My approach to this conversation was developed by looking toward my mentors and based on my own experience, including much trial and error. To me, this is the clearest and most humane approach. I practice this conversation myself and teach my trainees how to do it.

It almost always satisfies the patient's need for greater clarity -- but with this particular patient, it didn't. After I told her she had days to weeks to live, she again asked me, "Am I dying?" I started to get nervous. The way I told her could not have been clearer. I saw that her family at the bedside received the message. I repeated it even more slowly with an abbreviated version, "Well, your time is getting shorter...in the range of days to weeks..." Again, she asked me, "Am I dying?"

Another reason I'm uncomfortable with answering "yes" or "no" is because of how the "D-word" sounds to patients. There are some clinicians who say death and dying are not dirty words, so we should not be afraid to say it. I agree, but at the same time, I also think we should be mindful of how and when we say it. The purpose of communication with our patients is to convey what is happening to them and make sure they understand. Physicians should be clear enough and use the D-word if needed.
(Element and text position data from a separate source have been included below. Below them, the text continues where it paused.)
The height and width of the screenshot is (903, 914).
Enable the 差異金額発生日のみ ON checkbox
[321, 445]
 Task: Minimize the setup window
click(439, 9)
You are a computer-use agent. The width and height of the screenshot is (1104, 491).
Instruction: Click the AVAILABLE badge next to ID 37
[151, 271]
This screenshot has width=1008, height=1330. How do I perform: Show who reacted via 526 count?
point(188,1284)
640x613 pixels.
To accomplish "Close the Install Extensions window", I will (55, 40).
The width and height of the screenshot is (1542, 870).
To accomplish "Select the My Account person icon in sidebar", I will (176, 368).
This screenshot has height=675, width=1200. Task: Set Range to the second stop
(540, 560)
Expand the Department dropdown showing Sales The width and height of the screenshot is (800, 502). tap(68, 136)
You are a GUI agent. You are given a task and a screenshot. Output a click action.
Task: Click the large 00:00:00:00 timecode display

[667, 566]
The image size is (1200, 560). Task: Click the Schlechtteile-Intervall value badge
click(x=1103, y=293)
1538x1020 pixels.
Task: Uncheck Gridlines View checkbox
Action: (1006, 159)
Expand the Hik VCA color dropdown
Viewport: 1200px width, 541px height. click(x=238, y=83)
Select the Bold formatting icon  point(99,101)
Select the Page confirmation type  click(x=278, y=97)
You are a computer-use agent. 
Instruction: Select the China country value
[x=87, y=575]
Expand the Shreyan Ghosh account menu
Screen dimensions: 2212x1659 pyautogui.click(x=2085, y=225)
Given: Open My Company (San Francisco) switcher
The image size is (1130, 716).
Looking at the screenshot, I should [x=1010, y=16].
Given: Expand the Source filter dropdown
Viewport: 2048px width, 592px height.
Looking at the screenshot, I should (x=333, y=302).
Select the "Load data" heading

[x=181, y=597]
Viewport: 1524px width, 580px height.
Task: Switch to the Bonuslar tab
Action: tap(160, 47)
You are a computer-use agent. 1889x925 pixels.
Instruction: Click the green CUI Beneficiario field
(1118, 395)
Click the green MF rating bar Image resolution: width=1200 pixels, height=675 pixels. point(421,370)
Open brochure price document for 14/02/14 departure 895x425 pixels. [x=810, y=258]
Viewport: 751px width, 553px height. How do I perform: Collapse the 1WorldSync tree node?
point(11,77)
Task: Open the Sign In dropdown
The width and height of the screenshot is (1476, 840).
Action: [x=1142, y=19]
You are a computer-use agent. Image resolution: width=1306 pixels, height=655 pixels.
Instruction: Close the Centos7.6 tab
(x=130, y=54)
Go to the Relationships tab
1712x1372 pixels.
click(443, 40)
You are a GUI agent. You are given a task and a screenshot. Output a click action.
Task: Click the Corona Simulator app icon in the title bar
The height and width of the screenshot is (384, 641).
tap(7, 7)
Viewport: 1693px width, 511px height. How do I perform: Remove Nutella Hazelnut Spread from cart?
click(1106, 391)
But I feel it does not have to be said or repeated unnecessarily, as long as the patient understands what you mean.

Having said that, in this case, my usual approach clearly was not working. I had to say the D-word. I awkwardly answered, "Yes...You are dying...Slowly..." It finally penetrated. She said, "I see."

Shunichi Nakagawa, MD, is director of inpatient palliative care services and an associate professor in the Department of Medicine at Columbia University Irving Medical Center in New York City.